An der VHS Köln finden Integrationskurse seit der ersten Stunde statt. In den Anfängen besuchen vor allem Menschen, die schon lange in Deutschland leben, die Kurse. Ab 2012 nehmen zahlreiche Europäer*innen auf der Suche nach einer beruflichen Perspektive teil, seit 2014 kommen viele vor Krieg Geflüchtete aus Syrien, dem Irak und dem Iran in die Kurse. Heute haben wir Teilnehmende aus circa 80 Ländern. 

Aufbaukurse ebnen Migrant*innen seit 2009 den Weg in Ausbildung oder Beruf. Für den kaufmännischen, sozial-pflegerischen, pädagogischen oder den Dienstleistungsbereich werden Kurse angeboten, die ein berufliches Praktikum mit berufsbezogenem Sprachunterricht kombinieren. Inzwischen ist das Programm aus einem Guss: Deutschkurse von Alphabetisierung bis Hochschulniveau, Spezialkurse mit beruflicher Ausrichtung für verschiedene Bereiche und – ganz wichtig – politische und gesellschaftliche Bildung.

2008 bis 2015: Mehr Raum für zeitgemäße Weiterbildung  aktuell, transparent und barrierefrei

Das Jahr 2009 ist ein heftiger Einschnitt in die Geschichte der Volkshochschule Köln – und in die Geschichte der Stadt. Ende 2008 war die Volkshochschule aus erfreulichem Grund vom Studienhaus am Neumarkt nach Nippes und Sülz gezogen: Der Rat der Stadt Köln hatte die Sanierung des Studienhauses genehmigt, das fast 50-jährig eine gründliche Erneuerung nötig hatte. 

Als 2009 das Historische Archiv einstürzt und das Friedrich-Wilhelm-Gymnasium Asyl braucht, ist die Volkshochschule bereits in den Ausweichräumen angekommen und macht dort Programm. Das Gymnasium kann damit ins VHS-Studienhaus ziehen, und die Bauarbeiten werden kurzerhand verschoben. 

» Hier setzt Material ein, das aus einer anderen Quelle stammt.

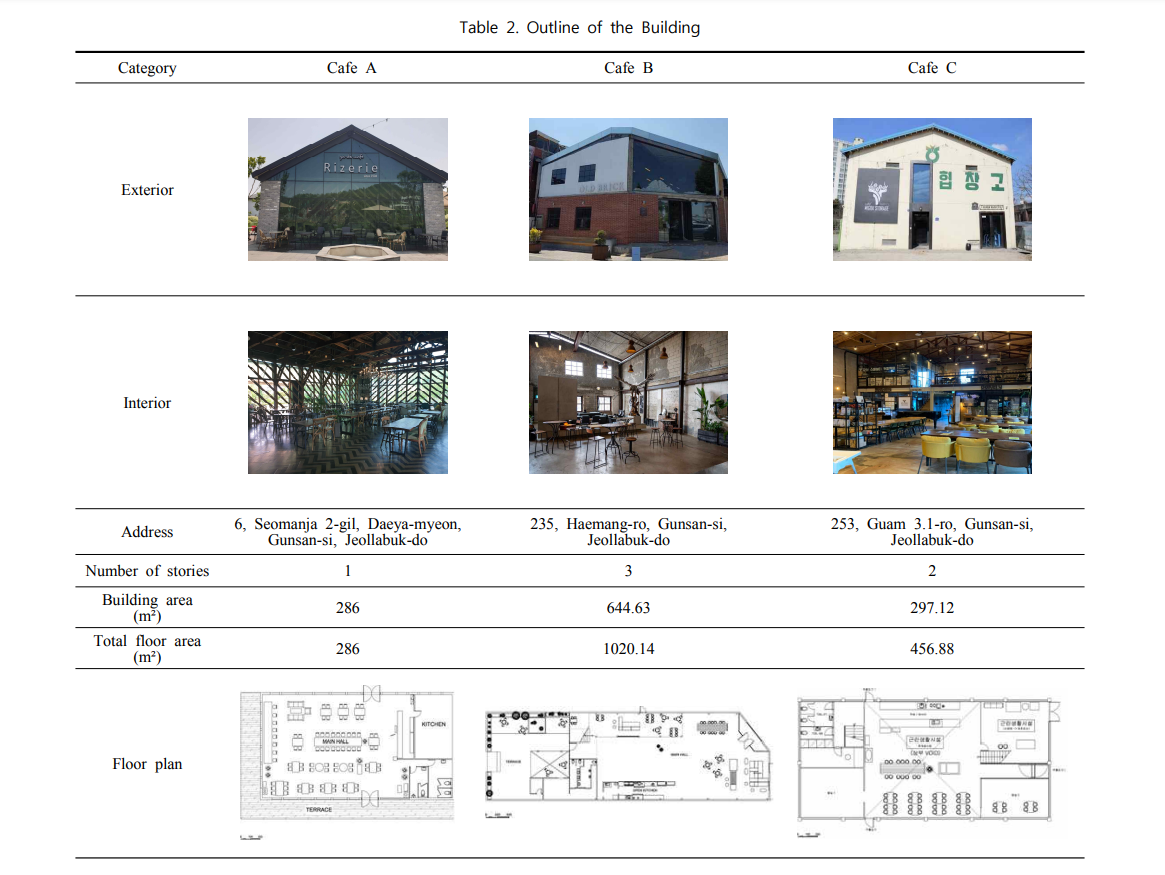Click the Cafe A column header
The width and height of the screenshot is (1165, 875).
click(x=351, y=68)
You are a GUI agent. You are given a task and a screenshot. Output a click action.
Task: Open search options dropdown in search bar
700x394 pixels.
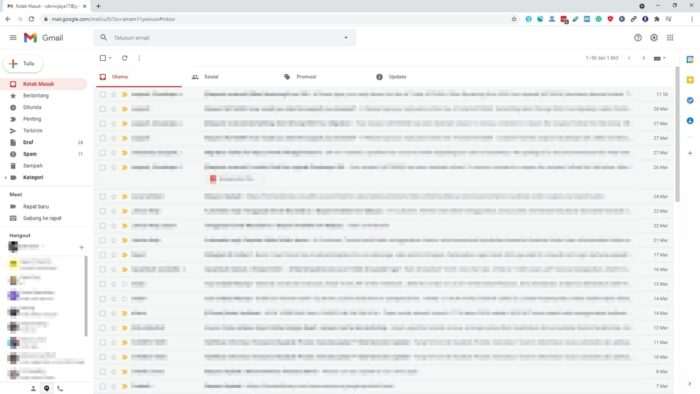tap(346, 38)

„Bis zu den Sommerferien“ – so heißt es zunächst, doch werden daraus einige Jahre. Das VHS-Programm läuft bis Mitte 2015 in Sülz und Nippes weiter, und viele treue Teilnehmende kommen mit – leider jedoch nicht alle. 

Die Freude ist groß, als im September 2015 – fast genau 50 Jahre nach Erstbezug – das frisch renovierte Studienhaus wiedereröffnet wird. Im gläsernen Erdgeschoss sind neue Räume entstanden. Ein „neues altes Haus“ für das 21. Jahrhundert – technisch gut ausgestattet, barrierefrei und transparent. Die VHS ist stolz, ihr zeitgemäßes Weiterbildungsangebot wieder im Herzen der Stadt präsentieren zu können.

Heute: Die Zukunft gestalten

Wir bleiben uns treu – und wir werden uns weiterentwickeln!

Mit digitalen Lernangeboten wollen wir auch die Menschen erreichen, die sich unabhängig von Ort und Zeit weiterbilden möchten. Auch in Zukunft werden wir lebensbegleitendes Lernen fördern – durch qualifizierte Beratung und Bildungsangebote, die zu den Menschen passen. 

Unserer Tradition entsprechend werden wir zudem politische Partizipation und zivilgesellschaftliches Engagement weiterhin initiieren und unterstützen. In Zeiten von „Fake News“ und Rechtspopulismus trägt die Volkshochschule dazu bei, politische Urteilskraft zu stärken und den Menschen Wege zu eigenem politischen Handeln zu zeigen. Die Klimaveränderung mit all ihren gesellschaftlichen und individuellen Herausforderungen werden wir im Bereich der Umweltbildung besonders in den Blick nehmen. 

Vom Kindergarten bis zur Erwachsenenbildung: Gemeinsam mit weiteren Akteur*innen der Bildungslandschaft werden wir daran arbeiten, die Menschen noch besser durch die verschiedenen Bildungsstufen zu begleiten und sie in deren Übergängen zu unterstützen – durch Beratung und eine aktive Rolle im kommunalen Bildungsmanagement. Doch vor allem wollen wir eins sein: eine Volkshochschule, die in den Herzen und Köpfen der Kölner*innen ihren festen Platz hat – und mit ihrem Angebot das Leben und Lernen in unserer Stadt und weit darüber hinaus prägt.